To formulate the solution, these two classes of routing violations must be prevented. First, each two-point connection has a connectivity constraint associated with it whose purpose is to ensure that the connection makes a contiguous path through the channel. Also, exclusivity constraints are needed for all pairs of connections of distinct nets that interact: that is, the interval defined by their endpoints overlaps in one or more C-blocks. The exclusivity constraint between any two bit vectors is just the vectored exclusive-or between them. This ensures that at least one bit differs in their respective vectors. On the other hand, we sometimes choose not to generate an exclusivity constraint between two nets: this is the mechanism for handling multi-points. By allowing electrically common two-point nets to "overlap", multiple two-point connections of the same signal can be merged automatically. In this way, we can handle multi-point nets (i.e., those that fan out inside the routing fabric to multiple sinks) directly and naturally. Figure 4 shows the complete set of equations. For convenience, the equations are shown in a shorthand where only the net vectors are shown, using the obvious decimal encoding, as opposed to each of their individual bits.

Each of the connectivity constraints can be broken down into two intersected clauses, each arising from one of the paired triples. For instance in ConnA<sub>1,i</sub> the two component triples are (A, (2,i+1,west,5), Entrance) and (A, (3,i+1,west,0), Exit). The first engenders the query: *find\_tracks\_S\_block*(2,i,east,5,south) which looks at the S-block architecture present in S-block (2,i) and determines to what pins on the south of this S-block the pin labeled 5 on the east side can turn. The second triple results in the query: find\_tracks\_C\_block(3,i,east,0) which queries the C-block at location (3,i) and returns the set of tracks that pin 0 on the east side can connect to. In this instance, *find\_tracks\_S\_block* will return tracks 5 and 6 while *find\_tracks\_C\_block* will return tracks 1, 3, 5, and 7. So, for the connection to be complete, it requires that the results from these two function calls be ANDed together. The exclusivity constraints are built between all interacting pairs of two-point connections of differing nets. This ensures that the route obeys the one-net-per-segment constraints.

Note that the construction process for the equations allows us to prune some obvious interactions that cannot happen. For example, we do not need to check for exclusion between nets whose global routes cannot possibly share resources, and we do not need to create clauses that check connectivity for block-to-block paths that cannot connect in our architecture. In this way we reduce the complexity of the intermediate connectivity equations, the single exclusivity equation, and the final routability equation. Recall that Routable; is, at the end, a Boolean function of the per-net bit-vectors which specifies the assignment of net segments to individual routing resources in this region. If Routable; is identically 0, then the region is unroutable under the boundary conditions established by the current global routing. In contrast, if there exist satisfying assignments for the inputs to Routable;, then any such assignment is a valid routing. The need to manipulate these formulae to create Routable;, and to test it for satisfiability motivates our decision to represent all these equations as BDDs.

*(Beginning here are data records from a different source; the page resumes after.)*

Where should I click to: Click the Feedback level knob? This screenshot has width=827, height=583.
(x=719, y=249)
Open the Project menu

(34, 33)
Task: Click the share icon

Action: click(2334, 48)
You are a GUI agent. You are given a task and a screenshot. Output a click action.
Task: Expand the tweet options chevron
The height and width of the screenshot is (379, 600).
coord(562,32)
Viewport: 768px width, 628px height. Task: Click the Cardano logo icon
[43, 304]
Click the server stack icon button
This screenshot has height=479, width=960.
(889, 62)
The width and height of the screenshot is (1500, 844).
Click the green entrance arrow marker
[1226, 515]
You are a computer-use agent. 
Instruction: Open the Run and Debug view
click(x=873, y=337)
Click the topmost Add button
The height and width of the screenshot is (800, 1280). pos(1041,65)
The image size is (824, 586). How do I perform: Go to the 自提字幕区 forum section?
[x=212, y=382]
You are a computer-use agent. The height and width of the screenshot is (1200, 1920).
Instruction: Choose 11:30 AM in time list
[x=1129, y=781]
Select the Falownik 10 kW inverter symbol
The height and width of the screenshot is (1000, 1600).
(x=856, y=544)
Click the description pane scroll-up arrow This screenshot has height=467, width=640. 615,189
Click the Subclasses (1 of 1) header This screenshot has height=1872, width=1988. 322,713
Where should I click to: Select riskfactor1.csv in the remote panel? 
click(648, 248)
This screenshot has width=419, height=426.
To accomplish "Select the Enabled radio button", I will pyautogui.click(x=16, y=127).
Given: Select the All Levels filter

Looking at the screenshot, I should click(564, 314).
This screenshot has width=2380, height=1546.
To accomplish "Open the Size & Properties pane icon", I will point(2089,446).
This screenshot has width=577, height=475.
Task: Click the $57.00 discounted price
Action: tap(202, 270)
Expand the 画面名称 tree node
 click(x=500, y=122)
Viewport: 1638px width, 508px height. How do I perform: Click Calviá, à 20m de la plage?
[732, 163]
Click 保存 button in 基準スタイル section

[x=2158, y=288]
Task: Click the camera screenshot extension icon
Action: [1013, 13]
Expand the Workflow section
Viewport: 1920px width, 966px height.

#### 3 Solution Implementation: BDD Management

We use Reduced Ordered Binary Decision Diagrams (ROBDDs) [Brya86,Brya92] as introduced by Bryant, to represent and solve our satisfiability formulation. ROBDDs constitute a canonical DAG-based representation for arbitrary Boolean functions, unique for a given a variable ordering. In contrast to other search-based satisfiability solution techniques, *e.g.*, [Marq97], a BDD-based solution actually represents all possible satisfying assignments explicitly. The obvious disadvantage here is the size of the resulting BDD, which in our application represents explicitly all possible routing solutions for all the nets in a region of FPGA fabric. The advantages, however, are two-fold:

- The structure of the BDD itself offers insight into the structure of the routing problem. A large BDD means a large number of routing solutions are possible; a small BDD means few feasible routings. A null "0" BDD of course means *no* solution. This was in fact our original motivation for pursuing satisfiability as a routability *estimation* strategy.
- **2.** BDD-based representation allows us to perturb the routing solution incrementally, by moving pins on the entry/exit boundary conditions of the routing region. Since all possible routes are represented explicitly, all interactions are correctly captured when perturbations are to made. (See Section 4.)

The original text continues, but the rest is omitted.